— Stored items from a collection —
——————————
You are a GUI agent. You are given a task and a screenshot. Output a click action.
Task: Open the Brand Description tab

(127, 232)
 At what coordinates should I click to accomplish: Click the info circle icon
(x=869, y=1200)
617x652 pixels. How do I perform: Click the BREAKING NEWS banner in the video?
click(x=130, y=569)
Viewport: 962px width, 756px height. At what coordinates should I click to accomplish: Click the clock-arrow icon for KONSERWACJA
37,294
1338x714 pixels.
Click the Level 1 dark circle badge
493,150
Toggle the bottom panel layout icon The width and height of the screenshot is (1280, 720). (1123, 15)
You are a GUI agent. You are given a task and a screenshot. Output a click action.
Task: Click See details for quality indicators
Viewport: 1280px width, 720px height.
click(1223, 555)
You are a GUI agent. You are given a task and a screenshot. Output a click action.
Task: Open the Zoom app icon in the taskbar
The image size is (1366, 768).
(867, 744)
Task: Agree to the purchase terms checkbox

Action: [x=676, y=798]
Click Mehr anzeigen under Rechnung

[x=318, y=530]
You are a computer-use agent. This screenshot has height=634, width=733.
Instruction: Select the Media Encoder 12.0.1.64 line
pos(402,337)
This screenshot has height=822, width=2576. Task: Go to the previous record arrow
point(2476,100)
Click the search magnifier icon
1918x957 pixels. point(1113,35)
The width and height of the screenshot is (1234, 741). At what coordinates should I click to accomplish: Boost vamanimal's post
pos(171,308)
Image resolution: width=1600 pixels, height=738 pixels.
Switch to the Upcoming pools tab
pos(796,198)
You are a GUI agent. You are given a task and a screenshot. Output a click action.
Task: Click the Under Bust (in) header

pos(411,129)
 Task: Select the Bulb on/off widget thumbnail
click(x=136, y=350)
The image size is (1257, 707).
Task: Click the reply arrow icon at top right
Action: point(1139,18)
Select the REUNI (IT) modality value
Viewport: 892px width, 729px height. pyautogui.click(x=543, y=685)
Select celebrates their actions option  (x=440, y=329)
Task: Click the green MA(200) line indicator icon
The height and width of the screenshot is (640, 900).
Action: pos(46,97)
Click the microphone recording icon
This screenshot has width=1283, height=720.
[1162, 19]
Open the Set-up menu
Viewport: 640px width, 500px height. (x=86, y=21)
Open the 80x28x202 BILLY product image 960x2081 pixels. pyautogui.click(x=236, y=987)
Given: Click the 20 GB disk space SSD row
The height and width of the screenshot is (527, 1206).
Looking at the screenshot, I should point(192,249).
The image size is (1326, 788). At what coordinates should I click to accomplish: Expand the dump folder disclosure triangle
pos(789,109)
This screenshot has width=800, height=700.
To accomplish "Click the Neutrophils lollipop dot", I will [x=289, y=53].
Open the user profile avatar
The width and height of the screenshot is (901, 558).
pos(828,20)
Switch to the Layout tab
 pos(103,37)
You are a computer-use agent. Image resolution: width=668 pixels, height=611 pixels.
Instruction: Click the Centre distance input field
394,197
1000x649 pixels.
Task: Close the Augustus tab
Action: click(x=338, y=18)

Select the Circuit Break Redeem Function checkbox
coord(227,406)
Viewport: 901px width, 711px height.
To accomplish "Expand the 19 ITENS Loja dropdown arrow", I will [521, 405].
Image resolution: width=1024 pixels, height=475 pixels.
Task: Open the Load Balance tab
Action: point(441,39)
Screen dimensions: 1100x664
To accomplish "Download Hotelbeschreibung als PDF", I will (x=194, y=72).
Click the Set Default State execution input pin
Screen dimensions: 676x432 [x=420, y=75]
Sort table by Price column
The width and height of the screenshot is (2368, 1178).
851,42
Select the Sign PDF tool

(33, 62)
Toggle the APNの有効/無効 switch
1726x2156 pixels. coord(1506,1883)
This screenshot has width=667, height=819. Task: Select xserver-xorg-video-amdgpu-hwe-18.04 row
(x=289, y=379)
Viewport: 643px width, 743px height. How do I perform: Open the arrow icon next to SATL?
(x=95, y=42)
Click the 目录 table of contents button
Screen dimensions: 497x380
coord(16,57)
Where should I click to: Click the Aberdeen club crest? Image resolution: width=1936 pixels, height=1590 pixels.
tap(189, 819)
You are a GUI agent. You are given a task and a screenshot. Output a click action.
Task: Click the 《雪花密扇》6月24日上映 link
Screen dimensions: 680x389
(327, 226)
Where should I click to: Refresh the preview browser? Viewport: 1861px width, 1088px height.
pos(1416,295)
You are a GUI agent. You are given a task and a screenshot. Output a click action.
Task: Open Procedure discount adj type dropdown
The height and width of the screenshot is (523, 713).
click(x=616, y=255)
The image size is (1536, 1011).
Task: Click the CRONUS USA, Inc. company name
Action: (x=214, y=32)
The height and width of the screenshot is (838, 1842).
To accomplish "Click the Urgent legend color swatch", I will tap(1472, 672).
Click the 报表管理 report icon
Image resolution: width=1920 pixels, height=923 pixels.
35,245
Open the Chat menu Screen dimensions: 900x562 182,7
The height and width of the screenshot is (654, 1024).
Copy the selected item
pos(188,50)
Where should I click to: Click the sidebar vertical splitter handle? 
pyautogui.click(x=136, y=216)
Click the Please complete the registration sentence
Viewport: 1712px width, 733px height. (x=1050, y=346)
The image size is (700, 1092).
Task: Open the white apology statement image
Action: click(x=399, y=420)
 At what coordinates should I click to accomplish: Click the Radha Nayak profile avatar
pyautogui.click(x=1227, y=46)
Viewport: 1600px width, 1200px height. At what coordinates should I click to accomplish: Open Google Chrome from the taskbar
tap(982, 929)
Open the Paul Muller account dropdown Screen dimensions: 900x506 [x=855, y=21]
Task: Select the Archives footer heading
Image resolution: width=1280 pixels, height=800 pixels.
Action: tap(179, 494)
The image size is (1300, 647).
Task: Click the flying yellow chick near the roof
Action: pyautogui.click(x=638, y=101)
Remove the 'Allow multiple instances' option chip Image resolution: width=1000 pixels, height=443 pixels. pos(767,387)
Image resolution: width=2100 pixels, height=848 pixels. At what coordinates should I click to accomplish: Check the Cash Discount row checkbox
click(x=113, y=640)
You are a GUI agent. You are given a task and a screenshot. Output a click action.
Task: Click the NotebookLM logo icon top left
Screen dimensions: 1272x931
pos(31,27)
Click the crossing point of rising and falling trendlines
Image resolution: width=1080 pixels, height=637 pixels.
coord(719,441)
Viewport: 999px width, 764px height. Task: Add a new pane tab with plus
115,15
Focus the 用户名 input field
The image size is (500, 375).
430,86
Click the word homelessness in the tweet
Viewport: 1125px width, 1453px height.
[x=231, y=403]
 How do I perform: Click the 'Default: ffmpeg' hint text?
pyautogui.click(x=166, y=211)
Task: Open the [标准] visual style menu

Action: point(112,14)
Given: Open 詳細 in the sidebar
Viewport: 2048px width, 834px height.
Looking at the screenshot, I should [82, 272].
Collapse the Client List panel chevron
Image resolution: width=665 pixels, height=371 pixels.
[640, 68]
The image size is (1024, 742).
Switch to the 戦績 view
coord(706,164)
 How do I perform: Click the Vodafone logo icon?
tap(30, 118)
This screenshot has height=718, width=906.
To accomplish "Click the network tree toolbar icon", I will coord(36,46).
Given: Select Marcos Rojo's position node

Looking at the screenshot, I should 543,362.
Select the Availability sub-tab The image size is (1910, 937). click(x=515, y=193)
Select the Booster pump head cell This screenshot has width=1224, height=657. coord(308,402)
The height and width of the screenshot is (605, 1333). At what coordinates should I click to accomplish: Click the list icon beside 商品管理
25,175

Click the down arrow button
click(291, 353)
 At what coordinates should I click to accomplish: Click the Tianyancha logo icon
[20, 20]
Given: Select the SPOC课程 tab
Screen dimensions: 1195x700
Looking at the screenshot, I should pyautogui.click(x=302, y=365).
——————————
— ABOUT THIS TASK —
Only the lines with the string "panel" are wanted; pick them out of the records above and copy them.

— REPLY —
Toggle the bottom panel layout icon The width and height of the screenshot is (1280, 720). (1123, 15)
Collapse the Client List panel chevron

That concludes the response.